| DIRECTIONS |
Return all of the following entries as written, but without the images.

Dataset entries:
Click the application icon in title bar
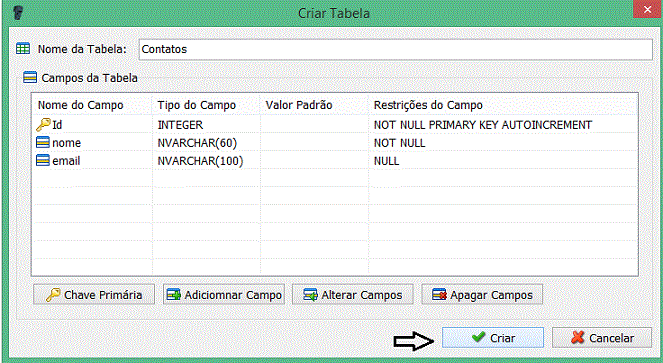The image size is (663, 363). (x=17, y=13)
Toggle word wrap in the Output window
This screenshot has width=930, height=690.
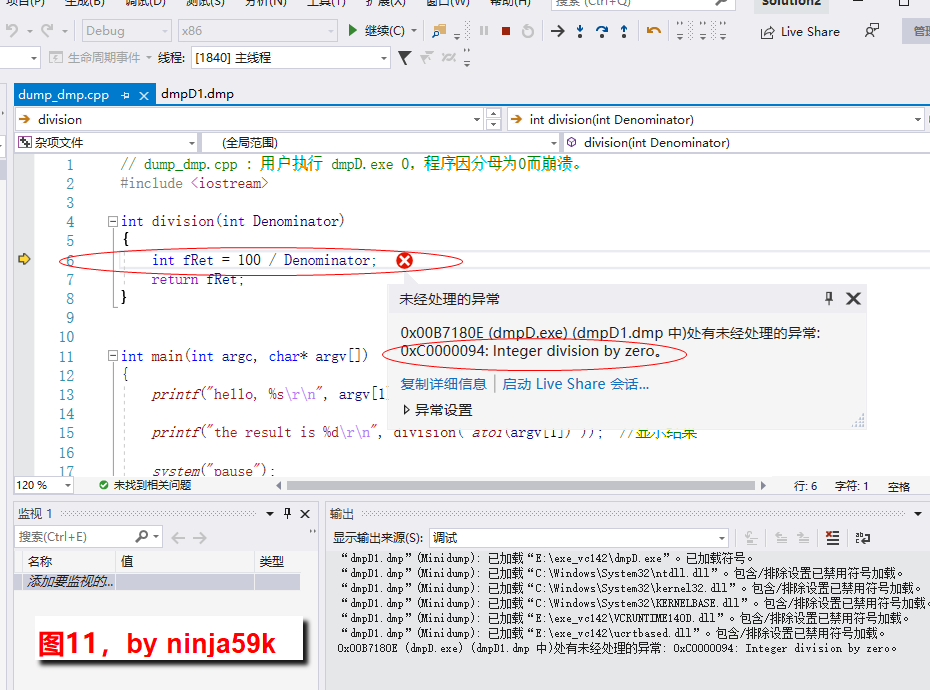click(862, 538)
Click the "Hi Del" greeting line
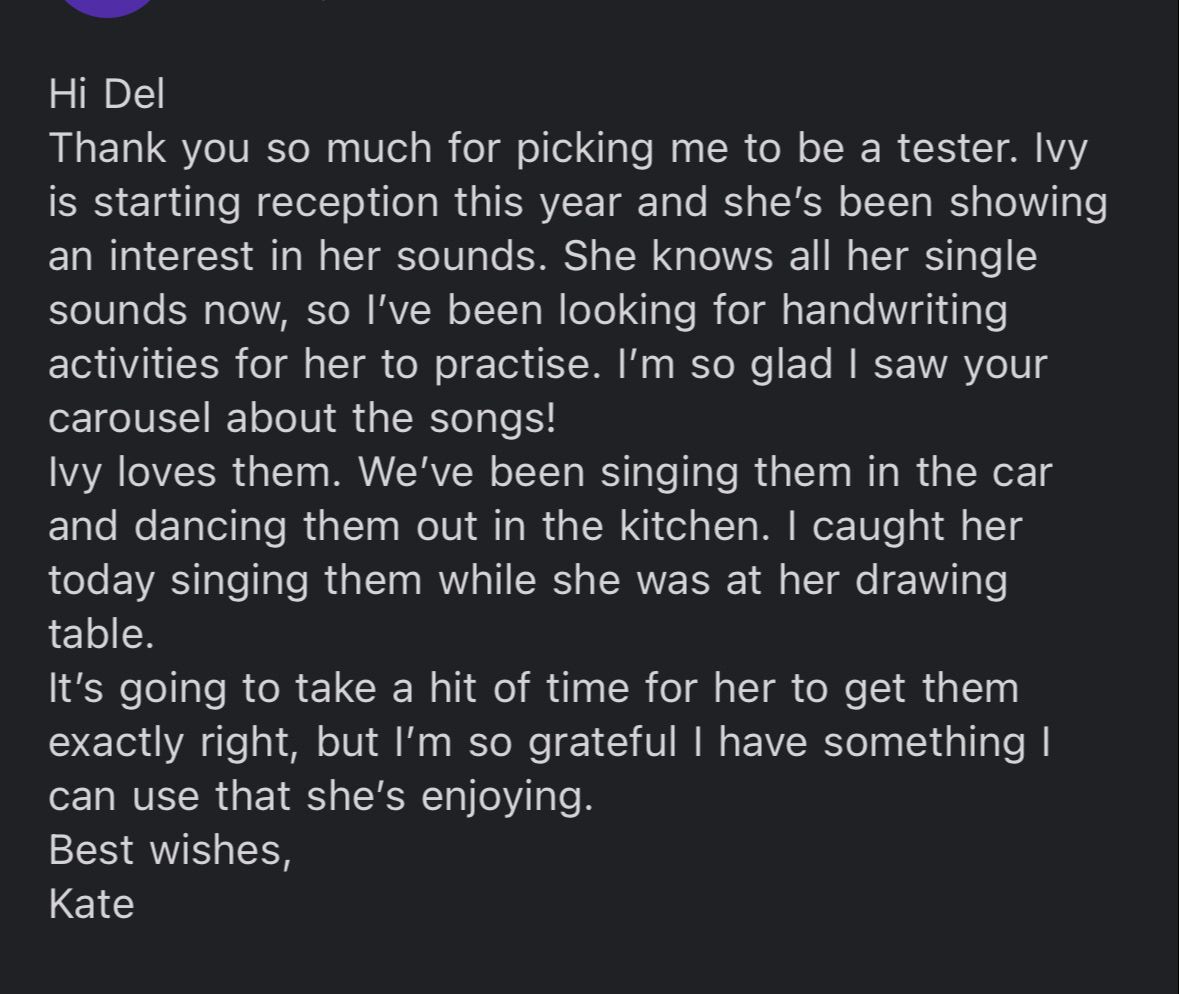 [x=106, y=94]
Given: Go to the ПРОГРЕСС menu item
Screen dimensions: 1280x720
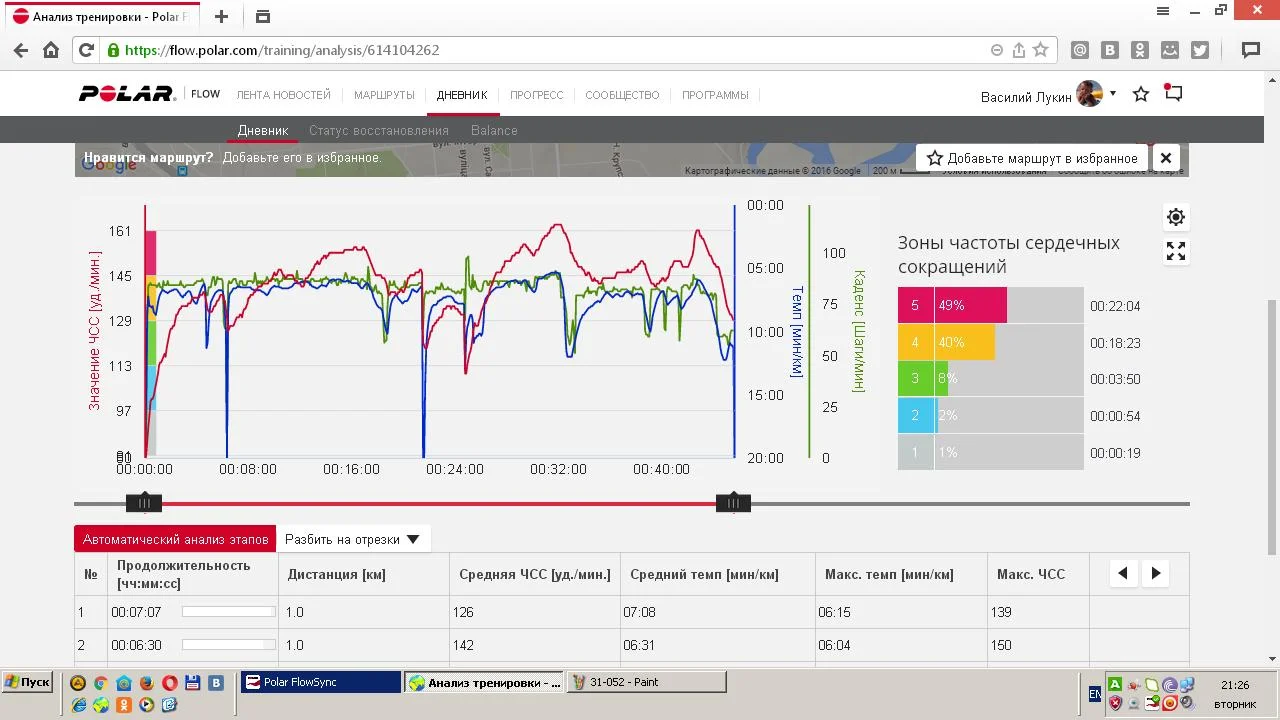Looking at the screenshot, I should click(x=536, y=95).
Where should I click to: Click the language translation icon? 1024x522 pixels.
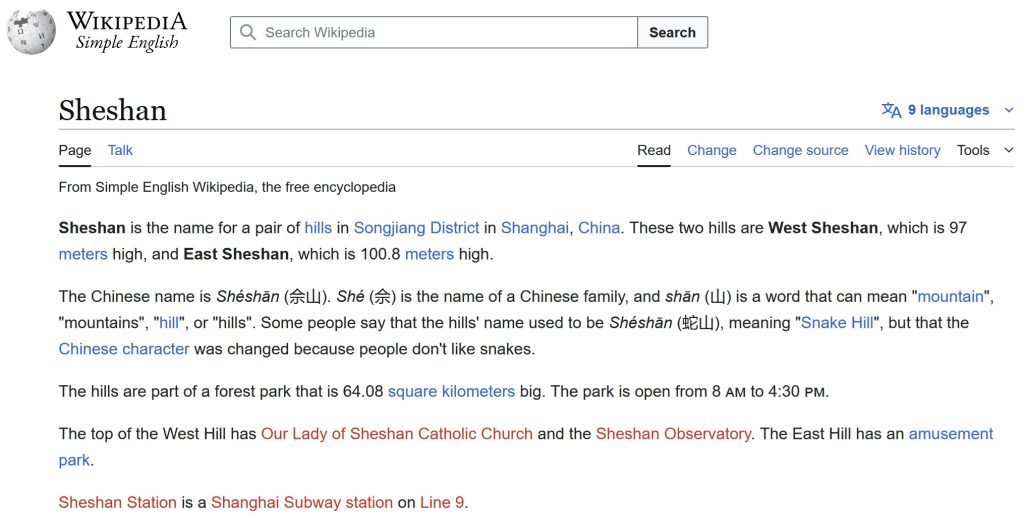[x=891, y=110]
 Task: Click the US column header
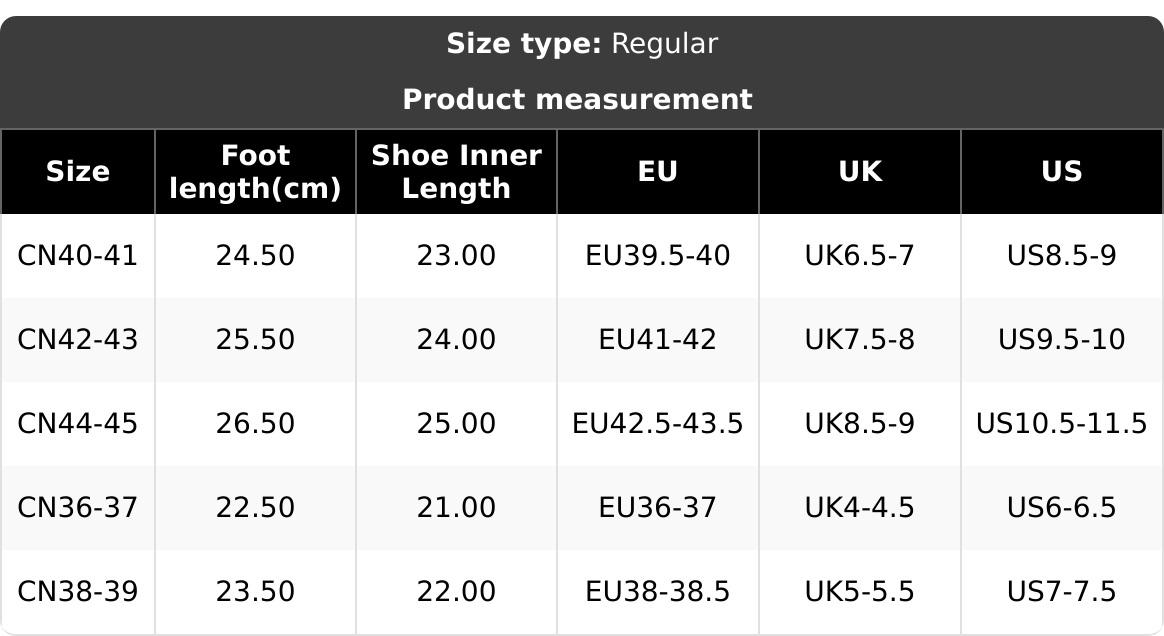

| PROBLEM SOLUTION |
Click the application icon in title bar
The image size is (663, 363). (x=17, y=13)
Toggle word wrap in the Output window
This screenshot has width=930, height=690.
click(862, 538)
Click the "Hi Del" greeting line
 [x=106, y=94]
Given: Go to the ПРОГРЕСС menu item
Screen dimensions: 1280x720
Looking at the screenshot, I should click(x=536, y=95).
Where should I click to: Click the language translation icon? 1024x522 pixels.
[x=891, y=110]
 Task: Click the US column header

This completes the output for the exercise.